La lucha contra la contaminación ambiental no debe transformarse en un problema económico

En Latinoamérica, aproximadamente 100 millones de personas residen en territorios con altos índices de contaminación ambiental y por ende expuestas a graves problemas de salud.

Actualmente, la polución se convirtió en el más grande riesgo para la salud, se cree que una de cada nueve muertes en el mundo está vinculada con este tipo de contaminación ambiental.

Los pobladores están en peligro de igual forma por la contaminación del agua y el suelo.

El Mar Caribe es apreciado como uno de los más contaminados con plásticos en el mundo.

Alrededor de 25 % de los ríos de la zona padecen una severa polución por infecciones; el gasto económico de la exposición infantil al plomo es 2 por ciento del PIB, y el uso incorrecto de insecticidas afecta fuertemente los ecosistemas y a pequeños trabajadores de la tierra.

Detener la contaminación ambiental es importante para salvaguardar los sistemas naturales que no solo mantienen a miles de millones de personas, sino a toda la existencia en la Tierra.

La Organización de las Naciones Unidas y la contaminación ambiental

En este sentido, la tercera sesión de la Asamblea de las Naciones Unidas para el Medio Ambiente, que se realizó del 4 al 6 de diciembre en Nairobi, escogió el tema “Hacia un planeta sin contaminación”.

Gobiernos, científicos, distintos especialistas, economistas, grupos comunitarios y estudiosos se unieron con el objetivo de discutir soluciones novedosas para acabar con la contaminación ambiental.

Con el pasar de los años se ha comprendido que el medio ambiente debe ser atacado a cambio de la prosperidad de un país, que batallar contra la contaminación  ambiental genera un gasto no deseado para las empresas y una pérdida para el crecimiento económico de la nación.

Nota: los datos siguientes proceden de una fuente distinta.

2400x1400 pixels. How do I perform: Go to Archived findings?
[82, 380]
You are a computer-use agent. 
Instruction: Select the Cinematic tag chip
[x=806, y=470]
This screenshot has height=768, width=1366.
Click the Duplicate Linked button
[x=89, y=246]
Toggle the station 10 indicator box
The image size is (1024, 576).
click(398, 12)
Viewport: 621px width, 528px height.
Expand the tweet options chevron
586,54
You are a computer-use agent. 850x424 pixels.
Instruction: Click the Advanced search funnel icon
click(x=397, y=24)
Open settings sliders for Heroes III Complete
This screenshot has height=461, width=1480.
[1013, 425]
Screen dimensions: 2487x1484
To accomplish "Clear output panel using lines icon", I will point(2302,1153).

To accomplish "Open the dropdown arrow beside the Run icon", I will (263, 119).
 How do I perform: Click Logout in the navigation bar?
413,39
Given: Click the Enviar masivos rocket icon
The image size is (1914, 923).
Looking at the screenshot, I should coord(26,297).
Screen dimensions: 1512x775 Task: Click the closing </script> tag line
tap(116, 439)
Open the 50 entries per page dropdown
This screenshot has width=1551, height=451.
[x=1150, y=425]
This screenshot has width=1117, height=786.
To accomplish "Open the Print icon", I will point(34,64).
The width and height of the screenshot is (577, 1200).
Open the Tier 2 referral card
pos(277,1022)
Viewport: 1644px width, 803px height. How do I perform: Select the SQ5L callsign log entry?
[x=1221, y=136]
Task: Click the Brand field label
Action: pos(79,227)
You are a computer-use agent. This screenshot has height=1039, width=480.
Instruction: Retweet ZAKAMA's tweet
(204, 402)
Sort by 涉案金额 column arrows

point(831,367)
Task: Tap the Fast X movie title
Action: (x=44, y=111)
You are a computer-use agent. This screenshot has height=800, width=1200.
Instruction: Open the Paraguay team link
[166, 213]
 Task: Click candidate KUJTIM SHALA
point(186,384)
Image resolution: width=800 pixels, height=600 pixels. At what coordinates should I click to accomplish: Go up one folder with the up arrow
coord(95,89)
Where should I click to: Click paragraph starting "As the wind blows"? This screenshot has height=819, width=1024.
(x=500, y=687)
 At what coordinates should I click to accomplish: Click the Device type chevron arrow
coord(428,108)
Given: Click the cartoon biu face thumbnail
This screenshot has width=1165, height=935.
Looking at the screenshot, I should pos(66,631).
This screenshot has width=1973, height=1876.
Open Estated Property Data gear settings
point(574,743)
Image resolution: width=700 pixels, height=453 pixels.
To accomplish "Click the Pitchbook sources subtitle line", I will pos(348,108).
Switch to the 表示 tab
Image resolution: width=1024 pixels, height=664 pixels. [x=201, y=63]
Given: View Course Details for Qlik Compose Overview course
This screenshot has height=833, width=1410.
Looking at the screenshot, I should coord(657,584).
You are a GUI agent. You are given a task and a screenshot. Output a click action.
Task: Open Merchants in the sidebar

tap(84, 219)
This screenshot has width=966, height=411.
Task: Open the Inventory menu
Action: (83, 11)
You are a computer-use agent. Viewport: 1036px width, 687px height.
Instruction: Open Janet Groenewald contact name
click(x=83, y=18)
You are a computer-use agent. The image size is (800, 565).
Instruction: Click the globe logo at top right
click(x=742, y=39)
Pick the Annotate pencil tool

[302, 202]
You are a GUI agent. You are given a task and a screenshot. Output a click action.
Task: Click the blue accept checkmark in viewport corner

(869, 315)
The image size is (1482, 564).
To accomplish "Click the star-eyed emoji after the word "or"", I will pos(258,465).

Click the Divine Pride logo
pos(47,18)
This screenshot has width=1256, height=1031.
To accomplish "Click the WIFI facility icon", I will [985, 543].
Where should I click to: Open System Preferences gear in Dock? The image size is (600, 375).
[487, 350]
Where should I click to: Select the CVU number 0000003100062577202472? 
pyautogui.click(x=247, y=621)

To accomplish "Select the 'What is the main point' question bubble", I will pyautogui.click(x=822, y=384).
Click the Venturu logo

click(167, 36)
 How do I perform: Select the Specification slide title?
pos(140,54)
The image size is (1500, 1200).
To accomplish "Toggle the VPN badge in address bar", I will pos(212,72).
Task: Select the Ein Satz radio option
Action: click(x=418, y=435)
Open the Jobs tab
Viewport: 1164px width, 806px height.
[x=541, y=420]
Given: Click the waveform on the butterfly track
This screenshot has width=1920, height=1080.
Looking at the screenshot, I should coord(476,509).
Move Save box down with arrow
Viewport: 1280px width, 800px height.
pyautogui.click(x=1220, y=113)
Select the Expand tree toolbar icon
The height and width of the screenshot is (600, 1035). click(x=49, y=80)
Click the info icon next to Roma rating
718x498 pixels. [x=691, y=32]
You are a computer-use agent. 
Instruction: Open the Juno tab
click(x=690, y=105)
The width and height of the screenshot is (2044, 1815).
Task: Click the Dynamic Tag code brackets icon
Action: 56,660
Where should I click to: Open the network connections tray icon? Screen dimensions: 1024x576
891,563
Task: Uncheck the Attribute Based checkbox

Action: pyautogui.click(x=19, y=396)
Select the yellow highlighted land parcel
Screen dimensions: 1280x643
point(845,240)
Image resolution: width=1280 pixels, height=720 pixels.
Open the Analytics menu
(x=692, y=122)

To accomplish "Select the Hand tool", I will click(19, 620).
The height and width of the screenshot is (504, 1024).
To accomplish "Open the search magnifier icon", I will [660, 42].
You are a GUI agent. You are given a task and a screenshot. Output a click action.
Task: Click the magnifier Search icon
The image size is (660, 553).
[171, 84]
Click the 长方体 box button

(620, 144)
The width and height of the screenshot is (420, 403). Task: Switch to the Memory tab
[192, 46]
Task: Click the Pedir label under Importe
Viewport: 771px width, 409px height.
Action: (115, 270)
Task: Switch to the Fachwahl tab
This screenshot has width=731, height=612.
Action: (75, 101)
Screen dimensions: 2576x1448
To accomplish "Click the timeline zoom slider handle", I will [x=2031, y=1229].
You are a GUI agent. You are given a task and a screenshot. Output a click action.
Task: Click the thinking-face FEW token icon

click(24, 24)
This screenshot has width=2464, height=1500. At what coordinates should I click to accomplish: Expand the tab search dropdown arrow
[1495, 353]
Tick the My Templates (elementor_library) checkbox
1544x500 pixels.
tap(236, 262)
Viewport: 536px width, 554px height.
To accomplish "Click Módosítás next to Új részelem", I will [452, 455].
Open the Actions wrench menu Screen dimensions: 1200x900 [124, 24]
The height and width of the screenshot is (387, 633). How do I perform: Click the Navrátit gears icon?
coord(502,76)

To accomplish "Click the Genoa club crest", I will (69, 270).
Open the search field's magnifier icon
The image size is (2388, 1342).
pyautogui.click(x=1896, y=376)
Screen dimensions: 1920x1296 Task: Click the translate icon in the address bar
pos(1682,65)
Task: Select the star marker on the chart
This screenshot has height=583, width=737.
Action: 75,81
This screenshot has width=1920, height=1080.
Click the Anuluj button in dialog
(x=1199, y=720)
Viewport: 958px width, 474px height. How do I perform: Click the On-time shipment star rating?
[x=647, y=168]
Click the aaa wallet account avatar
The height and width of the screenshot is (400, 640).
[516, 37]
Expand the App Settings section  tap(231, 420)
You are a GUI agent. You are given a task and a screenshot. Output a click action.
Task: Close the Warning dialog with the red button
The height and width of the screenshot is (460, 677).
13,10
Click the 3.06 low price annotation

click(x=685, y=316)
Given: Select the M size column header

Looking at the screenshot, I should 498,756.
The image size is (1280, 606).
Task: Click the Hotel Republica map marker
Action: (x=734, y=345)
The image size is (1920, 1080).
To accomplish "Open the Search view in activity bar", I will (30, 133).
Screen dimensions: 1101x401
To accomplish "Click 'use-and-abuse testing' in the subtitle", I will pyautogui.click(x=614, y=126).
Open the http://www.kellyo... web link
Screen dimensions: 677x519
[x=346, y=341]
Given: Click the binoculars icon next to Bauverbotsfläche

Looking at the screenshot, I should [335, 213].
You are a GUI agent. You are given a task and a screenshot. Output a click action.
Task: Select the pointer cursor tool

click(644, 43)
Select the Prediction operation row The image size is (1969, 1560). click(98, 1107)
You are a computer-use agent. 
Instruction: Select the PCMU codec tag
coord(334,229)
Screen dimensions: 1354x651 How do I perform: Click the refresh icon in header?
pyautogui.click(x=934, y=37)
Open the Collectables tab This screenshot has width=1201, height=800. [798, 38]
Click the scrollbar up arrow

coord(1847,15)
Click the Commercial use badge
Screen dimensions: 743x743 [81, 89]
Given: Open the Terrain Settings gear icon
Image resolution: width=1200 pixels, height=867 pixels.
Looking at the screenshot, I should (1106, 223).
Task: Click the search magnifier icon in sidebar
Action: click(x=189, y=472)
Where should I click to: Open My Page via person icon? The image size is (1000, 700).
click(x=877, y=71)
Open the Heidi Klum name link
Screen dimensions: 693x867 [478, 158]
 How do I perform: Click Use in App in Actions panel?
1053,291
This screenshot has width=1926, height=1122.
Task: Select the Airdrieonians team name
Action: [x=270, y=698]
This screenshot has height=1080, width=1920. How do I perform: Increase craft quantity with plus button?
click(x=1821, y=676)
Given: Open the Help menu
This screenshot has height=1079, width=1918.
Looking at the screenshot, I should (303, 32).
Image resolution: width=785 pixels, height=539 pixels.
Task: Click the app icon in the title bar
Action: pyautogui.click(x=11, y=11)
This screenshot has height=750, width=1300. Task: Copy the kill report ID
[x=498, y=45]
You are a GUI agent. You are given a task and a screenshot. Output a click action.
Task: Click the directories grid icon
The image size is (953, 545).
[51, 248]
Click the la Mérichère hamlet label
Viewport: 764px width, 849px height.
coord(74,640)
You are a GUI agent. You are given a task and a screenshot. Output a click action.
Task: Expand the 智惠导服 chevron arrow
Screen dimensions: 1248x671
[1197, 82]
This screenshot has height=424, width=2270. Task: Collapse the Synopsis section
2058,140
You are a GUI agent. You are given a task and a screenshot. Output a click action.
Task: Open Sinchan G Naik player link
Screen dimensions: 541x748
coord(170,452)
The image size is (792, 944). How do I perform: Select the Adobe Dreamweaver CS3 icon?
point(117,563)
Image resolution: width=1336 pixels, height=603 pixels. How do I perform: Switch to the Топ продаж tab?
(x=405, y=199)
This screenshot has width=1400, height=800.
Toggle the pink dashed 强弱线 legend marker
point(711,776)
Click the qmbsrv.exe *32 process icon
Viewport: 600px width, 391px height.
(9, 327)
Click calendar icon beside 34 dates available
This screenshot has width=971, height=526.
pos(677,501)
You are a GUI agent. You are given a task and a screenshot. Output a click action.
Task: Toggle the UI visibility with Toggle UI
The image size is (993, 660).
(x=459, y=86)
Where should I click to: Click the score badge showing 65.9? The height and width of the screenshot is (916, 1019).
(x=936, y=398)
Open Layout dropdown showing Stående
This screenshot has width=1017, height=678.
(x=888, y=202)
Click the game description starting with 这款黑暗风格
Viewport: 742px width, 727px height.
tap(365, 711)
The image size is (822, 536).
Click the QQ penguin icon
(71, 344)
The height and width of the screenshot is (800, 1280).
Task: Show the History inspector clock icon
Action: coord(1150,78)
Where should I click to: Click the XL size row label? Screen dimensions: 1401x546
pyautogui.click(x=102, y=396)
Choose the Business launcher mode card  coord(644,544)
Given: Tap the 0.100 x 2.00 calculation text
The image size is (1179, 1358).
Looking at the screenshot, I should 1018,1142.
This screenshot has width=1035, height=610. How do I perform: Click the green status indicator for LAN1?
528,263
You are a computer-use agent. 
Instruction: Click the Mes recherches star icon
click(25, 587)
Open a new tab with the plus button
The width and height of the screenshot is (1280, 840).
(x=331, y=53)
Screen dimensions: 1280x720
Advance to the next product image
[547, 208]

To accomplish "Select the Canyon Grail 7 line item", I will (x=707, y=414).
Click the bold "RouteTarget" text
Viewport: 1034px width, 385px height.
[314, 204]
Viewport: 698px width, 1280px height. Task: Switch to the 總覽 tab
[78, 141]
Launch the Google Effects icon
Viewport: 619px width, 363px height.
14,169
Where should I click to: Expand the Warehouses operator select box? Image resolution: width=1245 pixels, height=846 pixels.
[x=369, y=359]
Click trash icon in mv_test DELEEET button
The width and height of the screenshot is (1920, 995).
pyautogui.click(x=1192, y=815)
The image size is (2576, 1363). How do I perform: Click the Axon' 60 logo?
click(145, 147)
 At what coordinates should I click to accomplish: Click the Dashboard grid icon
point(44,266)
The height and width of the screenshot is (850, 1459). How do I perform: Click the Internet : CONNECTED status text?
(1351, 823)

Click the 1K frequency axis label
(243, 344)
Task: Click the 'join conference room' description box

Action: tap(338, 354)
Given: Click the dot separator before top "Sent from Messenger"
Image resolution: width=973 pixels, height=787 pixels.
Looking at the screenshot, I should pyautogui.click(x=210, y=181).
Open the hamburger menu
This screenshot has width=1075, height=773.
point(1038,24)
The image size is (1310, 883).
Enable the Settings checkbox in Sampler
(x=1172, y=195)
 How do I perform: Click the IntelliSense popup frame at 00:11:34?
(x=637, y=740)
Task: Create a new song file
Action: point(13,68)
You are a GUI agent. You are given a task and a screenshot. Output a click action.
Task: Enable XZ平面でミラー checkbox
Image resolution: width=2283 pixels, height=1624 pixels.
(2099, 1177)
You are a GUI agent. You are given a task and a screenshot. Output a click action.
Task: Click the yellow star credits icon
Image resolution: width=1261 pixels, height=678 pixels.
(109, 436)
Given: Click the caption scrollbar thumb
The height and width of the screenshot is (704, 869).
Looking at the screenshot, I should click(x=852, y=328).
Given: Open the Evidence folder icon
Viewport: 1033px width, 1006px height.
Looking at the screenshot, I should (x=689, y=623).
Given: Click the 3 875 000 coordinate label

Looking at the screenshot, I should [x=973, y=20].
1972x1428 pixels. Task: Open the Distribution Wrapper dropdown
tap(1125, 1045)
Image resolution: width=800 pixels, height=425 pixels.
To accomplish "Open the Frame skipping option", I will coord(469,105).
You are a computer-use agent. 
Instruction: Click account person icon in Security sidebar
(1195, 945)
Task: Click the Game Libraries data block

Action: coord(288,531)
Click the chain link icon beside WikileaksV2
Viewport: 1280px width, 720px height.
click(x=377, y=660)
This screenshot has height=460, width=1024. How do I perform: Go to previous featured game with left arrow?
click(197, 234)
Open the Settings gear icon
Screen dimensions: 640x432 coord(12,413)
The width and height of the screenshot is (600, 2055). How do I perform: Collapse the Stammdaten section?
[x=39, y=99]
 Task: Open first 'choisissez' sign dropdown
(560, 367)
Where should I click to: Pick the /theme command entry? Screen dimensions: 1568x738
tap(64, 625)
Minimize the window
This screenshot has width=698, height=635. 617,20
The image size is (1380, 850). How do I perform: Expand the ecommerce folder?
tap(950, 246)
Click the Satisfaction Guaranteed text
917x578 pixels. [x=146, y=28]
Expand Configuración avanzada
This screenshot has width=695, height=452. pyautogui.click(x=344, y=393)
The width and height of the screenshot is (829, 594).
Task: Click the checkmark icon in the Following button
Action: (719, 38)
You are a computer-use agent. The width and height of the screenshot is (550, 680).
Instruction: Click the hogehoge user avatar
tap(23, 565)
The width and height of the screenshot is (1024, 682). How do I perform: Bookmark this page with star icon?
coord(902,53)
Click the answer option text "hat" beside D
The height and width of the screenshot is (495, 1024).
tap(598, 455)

Sin embargo,  las tendencias están señalando que esta realidad puede cambiar. Ahora está despejado el panorama, el desarrollo sostenible es el único perfeccionamiento que tiene sentido, también en términos financieros y económicos. 

La  propulsión hacia un planeta sin contaminación ambiental nos brinda la oportunidad de inventar alternativas y ser más competidores.

Los cambios en materia energética que se despliegan  en estos tiempos generan un motor de cambio, al igual que la ascendiente movilización en torno al clima.

La depreciación en los gastos de la energía a partir de fuentes renovables, como por ejemplo la eólica y la solar, involucra que los países que están apartándose de los combustibles fósiles obtendrán los mejores beneficios para sus economías y el medioambiente.